Software & Data Management
The instrument runs on embedded Linux-based firmware with LANScientific’s TrueX Manager v4.x application suite. Data acquisition, spectral review, report generation, and remote diagnostics are managed via intuitive touchscreen interface or optional Windows-based desktop software. Security features include role-based access control, password-protected method editing, and encrypted local storage. Reports export in PDF, CSV, or XML formats—with configurable headers, footers, corporate logos, and digital signatures. Audit trails log operator ID, timestamp, measurement parameters, and spectral metadata—supporting GLP/GMP documentation integrity and internal quality audits. Firmware updates and spectral library patches are delivered via USB or Wi-Fi, ensuring long-term regulatory alignment.
Applications
- Positive Material Identification (PMI): Verification of alloy composition prior to welding, pressure vessel fabrication, or pipeline installation per ASME B31.3 and API RP 578 requirements.
- Scrap Recycling & Sorting: Real-time discrimination of stainless steels (300/400 series), aluminum alloys (1xxx–7xxx), copper-based alloys, and superalloys (Inconel, Hastelloy) on conveyor belts or stockpiles.
- Incoming Inspection & Supplier QA: Rapid screening of raw material certificates against actual chemistry—reducing reliance on third-party lab submissions.
- Power Generation Asset Integrity: On-site verification of turbine blade coatings, boiler tube alloys, and transformer tank materials during outage maintenance.
- Aerospace Component Traceability: Spot-checking fastener chemistry, landing gear forgings, and airframe extrusions against AMS and MMPDS specifications.
FAQ
Does the TrueX800 require annual recalibration?

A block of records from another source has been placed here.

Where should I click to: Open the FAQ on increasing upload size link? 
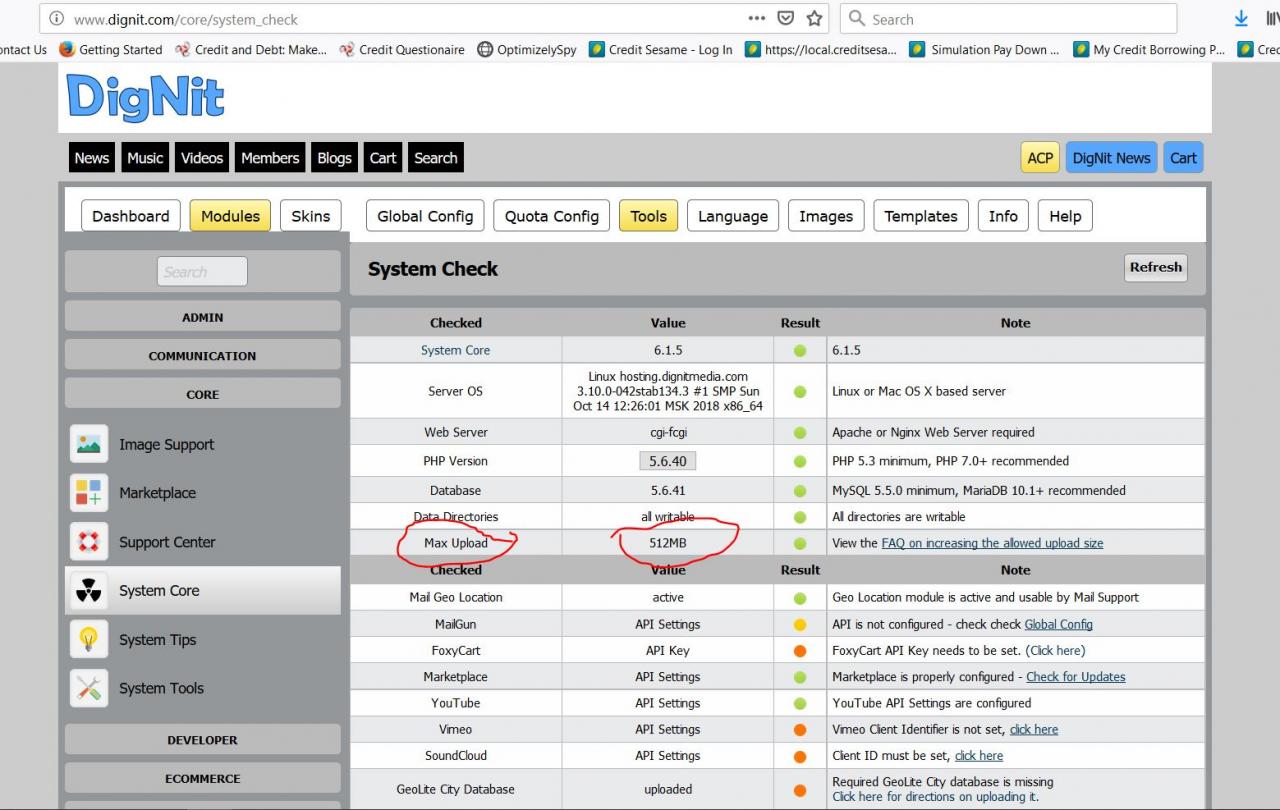992,543
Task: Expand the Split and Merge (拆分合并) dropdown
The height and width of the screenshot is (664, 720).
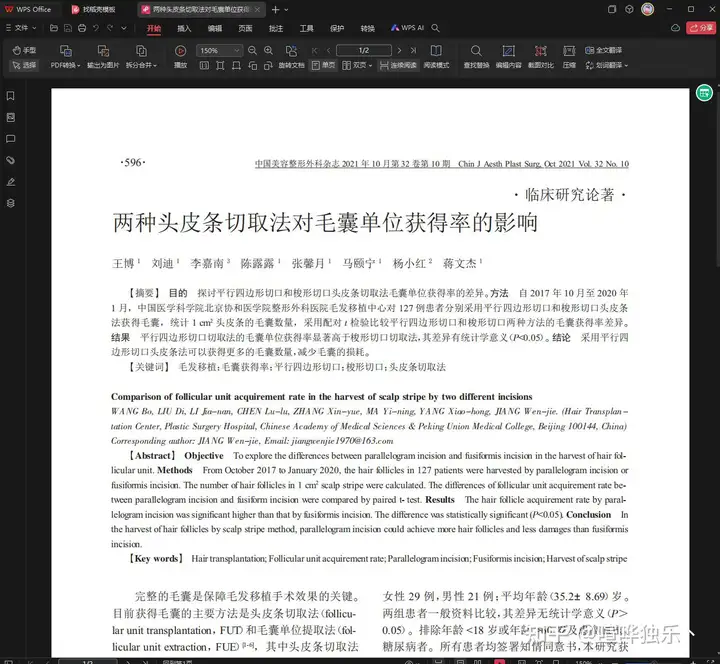Action: pos(140,65)
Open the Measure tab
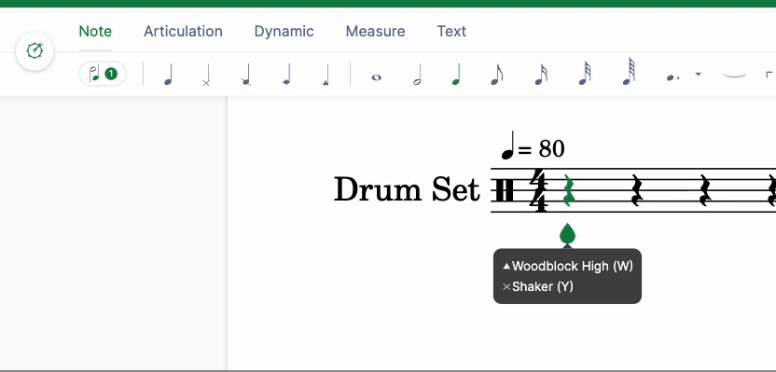776x372 pixels. [375, 31]
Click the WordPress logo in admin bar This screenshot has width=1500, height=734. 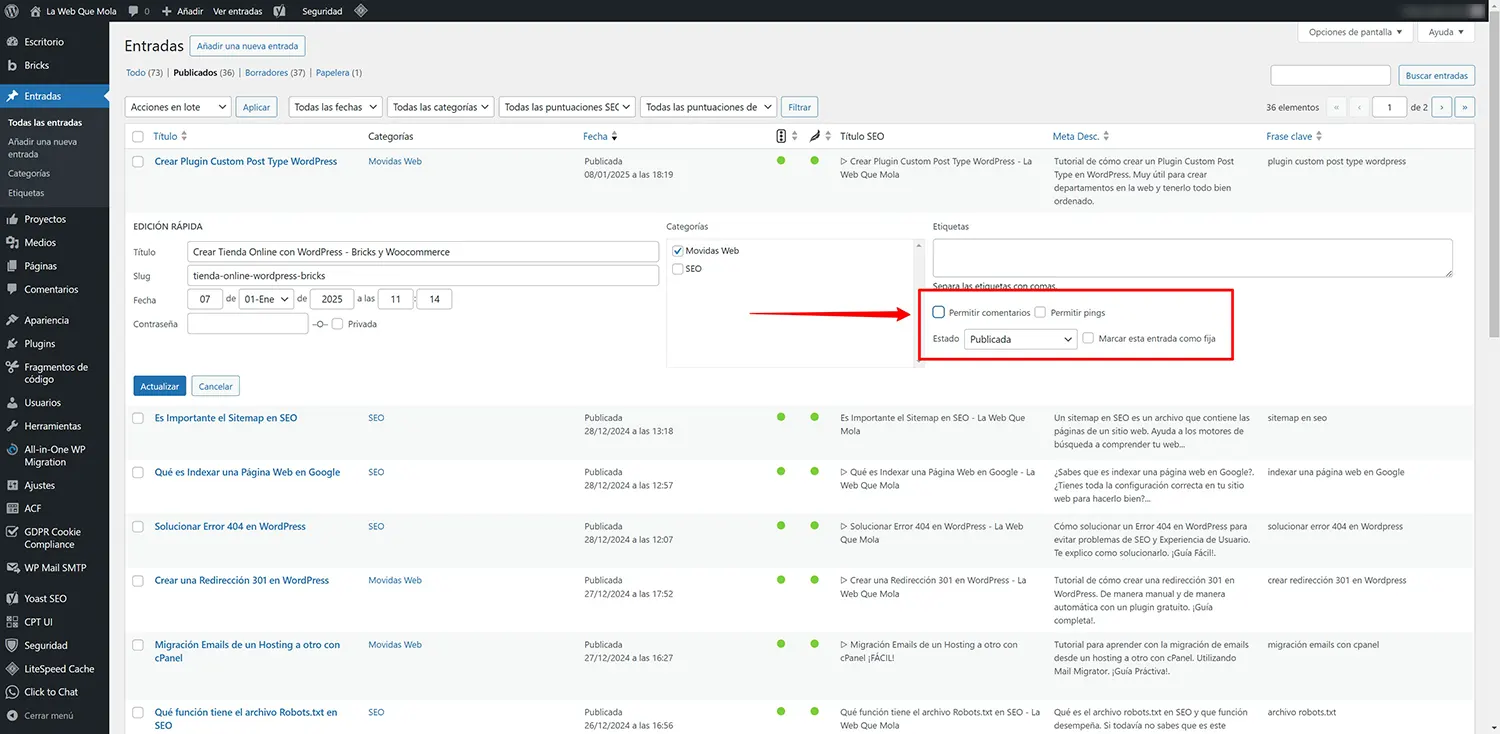point(12,11)
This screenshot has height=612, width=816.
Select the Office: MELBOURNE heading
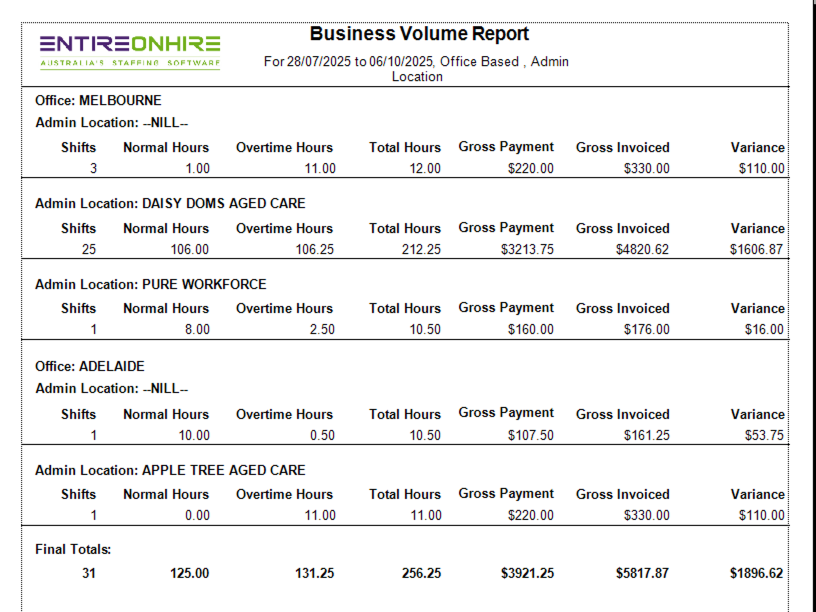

No—its factory-calibrated X-ray tube and SDD are thermally stabilized and drift-compensated in real time; however, daily verification using a check standard (e.g., Fe/Ni/Cu alloy) is recommended per ISO 21043-1.
Can it analyze coated or painted metals?
Yes—thin organic coatings (<50 µm) and oxide layers do not significantly attenuate characteristic X-rays from base metals; thicker or multi-layered coatings may require empirical correction or mechanical cleaning.
Is radiation safety training mandatory for operators?
Yes—users must complete site-specific radiation safety orientation per national regulations (e.g., NRC 10 CFR 35, UK IR(ME)R); the device emits <1 µSv/h at 5 cm and includes interlocked shutter and beam-on indicators.
What operating system does the onboard software use?
A hardened, read-only Linux kernel optimized for low-power ARM architecture; no general-purpose OS (e.g., Android or Windows) is installed.
How is data backed up and archived?
All spectra and reports are stored locally on encrypted eMMC memory and can be synchronized to network shares or cloud repositories via scheduled FTP/SFTP transfers configured in TrueX Manager.